What the task requires — Would you please copy out each entry exactly?

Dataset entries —
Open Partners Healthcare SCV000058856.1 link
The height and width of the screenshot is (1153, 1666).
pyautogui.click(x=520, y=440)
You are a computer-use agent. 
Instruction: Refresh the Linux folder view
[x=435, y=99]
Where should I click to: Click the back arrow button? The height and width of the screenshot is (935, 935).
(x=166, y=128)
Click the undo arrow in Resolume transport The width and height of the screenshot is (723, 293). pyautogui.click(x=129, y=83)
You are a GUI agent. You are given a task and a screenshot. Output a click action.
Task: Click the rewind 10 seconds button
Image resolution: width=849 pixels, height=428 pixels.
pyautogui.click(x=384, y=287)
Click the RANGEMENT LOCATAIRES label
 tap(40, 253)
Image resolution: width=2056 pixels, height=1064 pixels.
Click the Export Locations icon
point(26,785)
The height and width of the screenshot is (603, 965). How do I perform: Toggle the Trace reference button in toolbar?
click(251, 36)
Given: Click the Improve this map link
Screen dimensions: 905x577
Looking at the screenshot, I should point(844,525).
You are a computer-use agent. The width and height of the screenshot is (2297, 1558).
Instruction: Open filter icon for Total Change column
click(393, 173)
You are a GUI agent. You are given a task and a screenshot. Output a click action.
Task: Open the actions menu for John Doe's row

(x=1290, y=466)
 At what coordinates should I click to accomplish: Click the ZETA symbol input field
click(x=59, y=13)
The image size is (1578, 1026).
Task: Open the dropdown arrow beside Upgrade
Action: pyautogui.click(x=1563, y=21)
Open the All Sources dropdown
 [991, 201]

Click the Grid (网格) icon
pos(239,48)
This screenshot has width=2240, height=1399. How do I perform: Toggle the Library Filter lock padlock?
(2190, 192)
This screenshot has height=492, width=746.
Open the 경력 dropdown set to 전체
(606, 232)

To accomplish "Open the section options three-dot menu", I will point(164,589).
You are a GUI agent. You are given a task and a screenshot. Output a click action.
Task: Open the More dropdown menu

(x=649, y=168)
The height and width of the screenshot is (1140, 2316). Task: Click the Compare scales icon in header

Response —
Open Partners Healthcare SCV000058856.1 link
The height and width of the screenshot is (1153, 1666).
pyautogui.click(x=520, y=440)
You are a computer-use agent. 
Instruction: Refresh the Linux folder view
[x=435, y=99]
Where should I click to: Click the back arrow button? The height and width of the screenshot is (935, 935).
(x=166, y=128)
Click the undo arrow in Resolume transport The width and height of the screenshot is (723, 293). pyautogui.click(x=129, y=83)
You are a GUI agent. You are given a task and a screenshot. Output a click action.
Task: Click the rewind 10 seconds button
Image resolution: width=849 pixels, height=428 pixels.
pyautogui.click(x=384, y=287)
Click the RANGEMENT LOCATAIRES label
 tap(40, 253)
Image resolution: width=2056 pixels, height=1064 pixels.
Click the Export Locations icon
point(26,785)
The height and width of the screenshot is (603, 965). How do I perform: Toggle the Trace reference button in toolbar?
click(251, 36)
Given: Click the Improve this map link
Screen dimensions: 905x577
Looking at the screenshot, I should point(844,525).
You are a computer-use agent. The width and height of the screenshot is (2297, 1558).
Instruction: Open filter icon for Total Change column
click(393, 173)
You are a GUI agent. You are given a task and a screenshot. Output a click action.
Task: Open the actions menu for John Doe's row

(x=1290, y=466)
 At what coordinates should I click to accomplish: Click the ZETA symbol input field
click(x=59, y=13)
The image size is (1578, 1026).
Task: Open the dropdown arrow beside Upgrade
Action: pyautogui.click(x=1563, y=21)
Open the All Sources dropdown
 [991, 201]

Click the Grid (网格) icon
pos(239,48)
This screenshot has width=2240, height=1399. How do I perform: Toggle the Library Filter lock padlock?
(2190, 192)
This screenshot has height=492, width=746.
Open the 경력 dropdown set to 전체
(606, 232)

To accomplish "Open the section options three-dot menu", I will point(164,589).
You are a GUI agent. You are given a task and a screenshot. Output a click action.
Task: Open the More dropdown menu

(x=649, y=168)
The height and width of the screenshot is (1140, 2316). Task: Click the Compare scales icon in header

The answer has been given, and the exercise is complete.